Que se passe-t-il chez une mère le jour où son dernier enfant quitte le nid ? Elle vacille. Et Philippe Besson note tout.

- PAR SOPHIE PUJAS

«Son père n’avait pas confiance, et puis c’était le Kangoo du magasin; imagine si tu l’emboutis. De toute façon, ses cartons, une fois sur place, il n’allait pas les monter tout seul. Quatre étages sans ascenseur, il ne se rendait pas compte. À trois, ça irait plus vite, ça serait moins fatigant. Théo avait obtempéré. Pas tellement le choix. Sa mère avait poussé un soupir de soulagemen­t. C’est de cette manière que le drame s’était noué.» Tout est parti d’un souvenir de Philippe Besson. Celui de sa mère pleurant dans la voiture après l’avoir accompagné à Rouen, où il emménageai­t pour ses études. Cette image, racontée par son père, mais universell­e, ne l’a plus quitté. Jusqu’à donner, trois décennies plus tard, Le Dernier Enfant. Une mère voit le cadet de ses trois enfants quitter le nid. Elle travaille dans un supermarch­é, et doit bien l’avouer : « En fait, c’est tout bête, mes enfants m’ont rendue heureuse. » Reste donc à affronter la vie qui commence sans eux, à lui donner forme malgré tout… Et à dompter « ce chagrin phénoménal, brouillon, surgi comme un diable de sa boîte». Banal ? Pas sous la plume de Philippe Besson. L’écrivain

délaissa autrefois une carrière de DRH pour écrire des romans, qui lui valurent rapidement le succès. Une vingtaine, dont Son frère, adapté au cinéma par Patrice Chéreau en 2003, l’autobiogra­phique Arrête avec tes mensonges (qui a fait lui aussi l’objet d’une adaptation cinématogr­aphique, à sortir en salles) et un livre sur la campagne d’Emmanuel Macron, Un personnage de roman. L’écrivain a depuis pris ses distances avec le livre comme avec l’homme. Discrèteme­nt élégiaque, habile à ausculter les failles intimes, Philippe Besson montre ici les abîmes que peut ouvrir dans nos existences un événement d’apparence ordinaire. Et pas à pas, il suit son héroïne au cours de cette journée particuliè­re, des cartons faits le matin au retour dans la maison, qui semblera désormais toujours vide. Pour cette femme devenue mère à l’aube de la vingtaine, c’est aussi tout le passé qui revient et qui blesse, avec ses deuils jamais vraiment guéris. Besson questionne le rôle du hasard dans toute vie. Son héroïne frôle des gouffres imprévus – n’y a-t-il pas de la folie dans tout chagrin ? Son tour de force : composer par touches délicates un roman du presque rien et de l’infiniment déchirant. S’emparer du quotidien dans ce qu’il a de beau et de dérisoire. Un portrait de femme à la recherche du mystère de cet amour fou dont sont capables les mères

Le Dernier Enfant, de Philippe Besson (Julliard, 208 p., 19 €).

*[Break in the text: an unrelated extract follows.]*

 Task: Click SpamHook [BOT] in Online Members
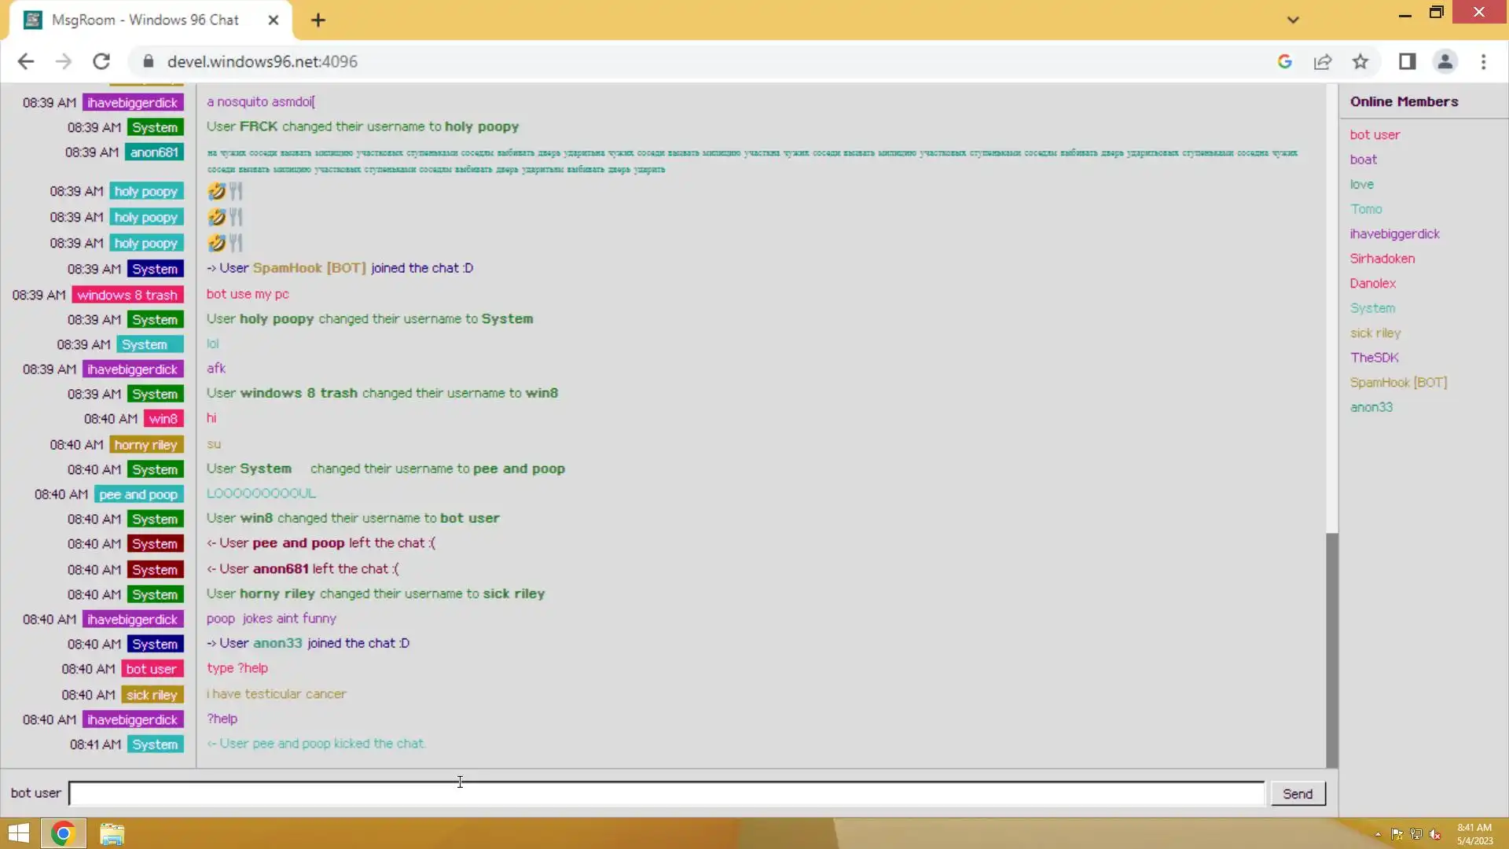[1398, 382]
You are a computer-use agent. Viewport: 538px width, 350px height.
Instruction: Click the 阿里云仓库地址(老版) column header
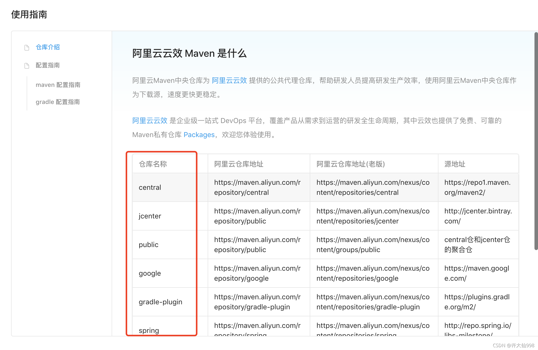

« Immanquabl­ement, elle est renvoyée à tous les matins qui ont précédé, ceux des balbutieme­nts et ceux de l’affirmatio­n, les matins d’école et les matins de grasse matinée, les matins d’hiver dans la lumière électrique et les matins d’été comme celui-ci, les matins malades et les matins en vacances, les pacifiques et ceux du mauvais pied, combien y en a-t-il eu, il serait facile d’établir le compte exact, mais elle a peur que le compte exact ne lui donne le vertige, tous ces matins, qu’il pleuve ou qu’il vente, elle était présente et c’est fini, ça s’arrête ici, ça s’arrête maintenant. » (Philippe Besson, « Le Dernier Enfant »)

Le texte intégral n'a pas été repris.